Some international commenters, however, argued that humanizing narratives about soldiers' trauma, particularly in Mizrahi's case, obscured accountability questions regarding their conduct in Gaza. Jehad Abusalim, director of the Institute for Palestine Studies and a native of Gaza, argued that Western media humanized Israeli soldiers while neglecting the legal and humanitarian implications of their actions.

Tomas Adzgauskas, a former IDF officer who fought during the October 7 attack and was later deployed in Gaza, died by suicide on December 3, 2025. His body was found in a park in Ashdod. He was recognized by the Defense Ministry's Rehabilitation Department as suffering from mental health problems and had undergone treatment. In posts before his death, he wrote that October 7 had "ruined everything I had been" and that he had "done unforgivable things" he could not live with. Similarly to Mizrahi, the IDF initially declined to recognize him as a fallen soldier before reversing its decision.

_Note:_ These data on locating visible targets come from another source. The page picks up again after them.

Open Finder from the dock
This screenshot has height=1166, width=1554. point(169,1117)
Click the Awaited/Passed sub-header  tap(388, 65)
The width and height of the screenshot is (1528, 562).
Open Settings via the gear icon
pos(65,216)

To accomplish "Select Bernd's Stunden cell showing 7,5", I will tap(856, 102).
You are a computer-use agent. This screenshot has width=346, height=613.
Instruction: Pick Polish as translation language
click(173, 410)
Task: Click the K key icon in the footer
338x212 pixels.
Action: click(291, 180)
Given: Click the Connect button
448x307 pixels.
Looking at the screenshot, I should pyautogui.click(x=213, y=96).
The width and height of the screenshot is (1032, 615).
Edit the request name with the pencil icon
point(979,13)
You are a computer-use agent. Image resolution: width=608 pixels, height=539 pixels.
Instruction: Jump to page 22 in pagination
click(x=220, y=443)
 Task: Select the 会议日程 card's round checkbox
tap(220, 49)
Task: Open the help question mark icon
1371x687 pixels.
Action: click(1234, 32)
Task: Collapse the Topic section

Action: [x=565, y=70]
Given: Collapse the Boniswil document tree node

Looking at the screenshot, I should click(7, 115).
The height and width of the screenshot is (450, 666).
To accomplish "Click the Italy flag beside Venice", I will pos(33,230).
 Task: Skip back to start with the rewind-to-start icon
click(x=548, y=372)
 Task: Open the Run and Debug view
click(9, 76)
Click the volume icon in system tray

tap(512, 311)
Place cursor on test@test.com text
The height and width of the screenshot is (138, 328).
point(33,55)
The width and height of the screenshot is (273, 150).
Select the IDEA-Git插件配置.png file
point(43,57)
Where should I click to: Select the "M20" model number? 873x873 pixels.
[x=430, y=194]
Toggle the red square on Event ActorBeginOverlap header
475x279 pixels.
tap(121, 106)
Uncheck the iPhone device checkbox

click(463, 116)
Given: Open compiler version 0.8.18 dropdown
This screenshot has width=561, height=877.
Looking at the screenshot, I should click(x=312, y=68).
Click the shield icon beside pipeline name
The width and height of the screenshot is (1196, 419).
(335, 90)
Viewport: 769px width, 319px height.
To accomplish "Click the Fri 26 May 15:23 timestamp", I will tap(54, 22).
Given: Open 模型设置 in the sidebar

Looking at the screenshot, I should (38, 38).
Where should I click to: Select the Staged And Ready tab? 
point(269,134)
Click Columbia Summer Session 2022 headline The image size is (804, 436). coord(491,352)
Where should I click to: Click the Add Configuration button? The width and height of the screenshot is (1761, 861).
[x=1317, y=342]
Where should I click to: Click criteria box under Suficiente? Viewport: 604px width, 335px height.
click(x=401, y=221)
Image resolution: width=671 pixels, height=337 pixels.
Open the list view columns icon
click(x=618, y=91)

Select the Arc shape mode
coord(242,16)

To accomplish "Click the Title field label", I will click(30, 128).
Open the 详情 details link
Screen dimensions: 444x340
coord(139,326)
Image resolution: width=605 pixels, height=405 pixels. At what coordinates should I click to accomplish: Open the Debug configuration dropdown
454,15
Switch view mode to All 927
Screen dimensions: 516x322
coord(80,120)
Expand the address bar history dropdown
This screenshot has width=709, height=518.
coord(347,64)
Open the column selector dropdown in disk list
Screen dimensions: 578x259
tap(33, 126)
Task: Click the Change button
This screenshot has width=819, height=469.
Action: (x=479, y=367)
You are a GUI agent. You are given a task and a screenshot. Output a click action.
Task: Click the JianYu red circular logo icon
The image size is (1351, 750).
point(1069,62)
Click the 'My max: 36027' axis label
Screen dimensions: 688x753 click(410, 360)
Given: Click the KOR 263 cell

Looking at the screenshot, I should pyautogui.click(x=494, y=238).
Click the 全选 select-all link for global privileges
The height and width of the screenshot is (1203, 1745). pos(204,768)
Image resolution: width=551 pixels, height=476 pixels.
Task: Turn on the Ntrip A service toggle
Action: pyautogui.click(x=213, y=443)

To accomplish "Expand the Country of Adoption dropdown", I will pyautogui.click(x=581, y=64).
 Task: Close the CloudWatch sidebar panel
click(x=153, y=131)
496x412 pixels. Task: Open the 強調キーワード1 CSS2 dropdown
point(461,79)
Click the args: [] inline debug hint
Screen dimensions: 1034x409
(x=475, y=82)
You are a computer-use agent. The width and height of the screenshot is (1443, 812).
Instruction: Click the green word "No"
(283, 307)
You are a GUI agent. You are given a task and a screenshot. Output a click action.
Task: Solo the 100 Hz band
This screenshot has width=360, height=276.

=== Broader civilian mental health in Israel ===
According to a January 2026 report by Israel's Health Ministry, psychiatric cases surged by 30% since October 2023. A survey of 1,024 residents in September 2025 found that 50% of respondents required psychological support since the war's outbreak. This number rose to 71% among Gaza border community residents. The same survey found that 72% of respondents feared a repeat attack, those living near the Gaza Strip reported 83%. 57% reported sleep problems and unemployment in particularly affected communities doubled from 13% to 28%. Among children, 49% of parents reported sleep disorders and 43% reported concentration difficulties at school.